Çoğu zaman kendimizin de bir mucize olduğunu hatırlamaktan çoktan
uzaklaşan güya biz yetişkinler, çocuklarımızın bizlere emanet olduğunu, onları hayata katmak için
elimizden gelenin en iyisini yapmak üzere her an emek vermemiz gerektiğini, onların biricikliklerine
ve mucize olmalarına daima sevgiyle ve gönüllülükle hizmet etmemiz gerektiğini unutuyoruz. Hatta,
biraz ileri gideceğim, bu gerçekleri hiç hatırlamayanlarımız da var.
Bu yazıda anne
babalıklarımıza dair madalyonun öbür yüzünden bahsetmek istiyorum. Ama yok, aile içi tacize-tecavüze
uğrayan, şiddet gören sabilerden falan söz etmeyeceğim. Günlük hayatlardan örnekler vereceğim
sadece… Her gün yaşadığımız, normal ve sıradan saydığımız haller bunlar…
YANLIŞ YAPAN ANNE BABAYA CEZA KESİLSİN!
Geçen gün deniz
kenarında otururken kendimi “ebeveyn polisliği” yaparken buldum. Mesleki deformasyonum
had safhaya çıktı sanırım, zihnimin her köşesinde anne ve babalara ceza kesip duruyordum. Trafik
cezaları gibi, ebeveyn cezaları olmalı, her köşe başında bir ebeveyn polisi, anne babalara ceza
kesip durmalı. Mümkünse bu ebeveyn polislerinin ebeveyn polisi olduğunu kimsecikler
bilmemeli.
Madem dünyamızda ebeveynlik ehliyeti olmadan her isteyen, -bu isteğinin temeli
neye dayanırsa dayansın- çocuk sahibi oluyor ve çocuk sahibi olmasının en basit gereklerini bile
yerine getirmiyor, bu çocuklar maddi manevi telef olmadan ağır cezalar kesilerek bu anne babalar
uyandırılmalı. Çünkü uykuda olmasalar, çocuklarına o küçücük sandıkları hemen her gün de
tekrarladıkları yanlış davranışlarıyla zarar vermezler. Yani çocuklarına zarar verdiklerini bilseler
bunları yapmazlar. Yapmazlar değil mi?

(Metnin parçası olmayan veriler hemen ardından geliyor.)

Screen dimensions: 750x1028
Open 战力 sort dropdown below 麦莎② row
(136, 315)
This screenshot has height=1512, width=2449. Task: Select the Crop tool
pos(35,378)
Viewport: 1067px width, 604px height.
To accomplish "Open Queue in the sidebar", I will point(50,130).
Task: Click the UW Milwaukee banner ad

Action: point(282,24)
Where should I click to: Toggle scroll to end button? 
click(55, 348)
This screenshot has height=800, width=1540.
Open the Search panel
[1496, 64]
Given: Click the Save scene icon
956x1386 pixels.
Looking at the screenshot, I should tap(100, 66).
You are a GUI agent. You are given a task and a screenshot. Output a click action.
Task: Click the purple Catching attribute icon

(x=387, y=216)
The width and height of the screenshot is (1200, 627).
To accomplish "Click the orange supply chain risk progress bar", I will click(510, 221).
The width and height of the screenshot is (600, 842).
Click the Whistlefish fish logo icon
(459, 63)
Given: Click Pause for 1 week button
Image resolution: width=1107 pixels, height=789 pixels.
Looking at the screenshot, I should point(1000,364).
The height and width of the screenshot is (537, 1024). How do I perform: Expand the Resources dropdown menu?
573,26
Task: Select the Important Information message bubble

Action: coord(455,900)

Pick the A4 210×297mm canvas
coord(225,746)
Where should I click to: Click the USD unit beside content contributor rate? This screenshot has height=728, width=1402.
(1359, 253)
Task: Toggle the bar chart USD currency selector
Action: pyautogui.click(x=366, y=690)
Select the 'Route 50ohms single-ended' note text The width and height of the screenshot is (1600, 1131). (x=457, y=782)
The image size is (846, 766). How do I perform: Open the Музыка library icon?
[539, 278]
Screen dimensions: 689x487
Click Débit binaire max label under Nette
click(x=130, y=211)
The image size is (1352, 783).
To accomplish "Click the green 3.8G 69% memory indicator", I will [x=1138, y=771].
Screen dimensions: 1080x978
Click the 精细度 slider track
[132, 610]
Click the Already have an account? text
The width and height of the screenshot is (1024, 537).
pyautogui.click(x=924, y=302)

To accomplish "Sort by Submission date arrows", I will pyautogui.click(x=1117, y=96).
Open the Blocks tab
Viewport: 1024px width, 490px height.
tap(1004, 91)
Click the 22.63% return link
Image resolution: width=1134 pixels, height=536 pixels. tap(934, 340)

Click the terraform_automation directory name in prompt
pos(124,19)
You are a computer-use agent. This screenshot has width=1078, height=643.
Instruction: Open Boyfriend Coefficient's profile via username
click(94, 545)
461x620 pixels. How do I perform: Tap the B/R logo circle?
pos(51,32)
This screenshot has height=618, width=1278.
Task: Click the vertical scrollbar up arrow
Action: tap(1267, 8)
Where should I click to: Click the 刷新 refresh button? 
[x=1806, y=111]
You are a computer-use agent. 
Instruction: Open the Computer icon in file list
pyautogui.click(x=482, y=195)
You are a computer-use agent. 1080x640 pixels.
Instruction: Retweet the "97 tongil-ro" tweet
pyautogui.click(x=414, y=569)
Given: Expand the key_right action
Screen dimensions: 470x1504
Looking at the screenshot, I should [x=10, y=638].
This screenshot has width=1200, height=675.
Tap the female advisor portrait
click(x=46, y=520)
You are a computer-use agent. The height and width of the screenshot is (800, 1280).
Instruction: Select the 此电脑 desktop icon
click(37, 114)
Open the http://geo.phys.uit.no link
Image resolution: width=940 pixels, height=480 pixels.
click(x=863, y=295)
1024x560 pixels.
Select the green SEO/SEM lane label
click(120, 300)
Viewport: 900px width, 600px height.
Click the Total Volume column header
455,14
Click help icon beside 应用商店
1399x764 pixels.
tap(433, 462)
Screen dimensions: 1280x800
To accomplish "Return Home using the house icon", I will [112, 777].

Yapmazlar…
Yaz gelince, fazla kilolarımız gibi,
anne babalık konusundaki defolarımız da gün yüzüne çıkıyor… Kış aylarında daha içe kapalı
yaşamlar yaşıyoruz; ev, okul, iş döngülerinde kimsenin kimseden pek haberi olmuyor. Ama yazın öyle
mi? Hepimiz hepimizle ilişkiye giriyoruz ister istemez. O sahilde bu sahilde bir araya geliyoruz,
çocuklar birbirleriyle oynuyor, aileler kaynaşıyor. Yazın sıcağı, ilişkilere de yansıyor… Bir
de çocuklar konusunda yaptığımız yanlışlar bir bir orta yere saçılıyor… Hani insan aynaya
bakar da kendi kusurlarını görmez ya, biz de çocuklarımıza yaptığımız hataların farkına varamıyoruz
çoğu zaman…
İŞTE CEZA KONUSU EBEVEYN
DAVRANIŞLARI
-Bir kere bebek ve çocuklar, 11.00-17.00 arasındaki saatlerde sahillerde
şapkasız, güneş kremsiz, çırılçıplak korumasız bir şekilde oturtuluyor. Sahil kenarlarında
yaşamayanları da görüyorum, çocukları ellerinde güneşin beyninde dolanıp duruyorlar. Yine ne şapka,
ne bir şey… Güzel kardeşim, 11.00-17.00 saatleri arasında şapkalı, güneş kremli, şemsiyeli de
olsan çocuğu güneşin beynine çıkarmayacaksın! Allah korusun güneş çarpar ve güneş çarpması hayati
risk taşır. Çocuklar güneşte yanmaktan ıstakoz gibiler, tabii anne ve babaları da öyle…
-
Ben hiç bu yaz gördüğüm kadar şişman çocuğu bir arada görmedim! Küçücük bebeklerden gençlere kadar
her çocuk obez! Yeterli ve dengeli 3 ana 3 ara öğün yemezlerse, ellerine abur cubur verilir, öğünler
geçiştirilirse olacağı bu! Yahu yazık değil mi bu çocuklara? 2-3 yaşındaki çocukların bile öğlen
öğünleri iyi ihtimalle ve genellikle tost-meyve suyu ile geçiştiriliyor.
-Çocuk dediğin
hamburger, cips ve gazlı içecek, hatta meyve suyu yiyip içmemelidir. Ara öğünler yoğurt, meyve gibi
destekleyici; ana öğünler ise dengeli ve kaliteli olmalıdır. “Ay, ne yapayım yiyor”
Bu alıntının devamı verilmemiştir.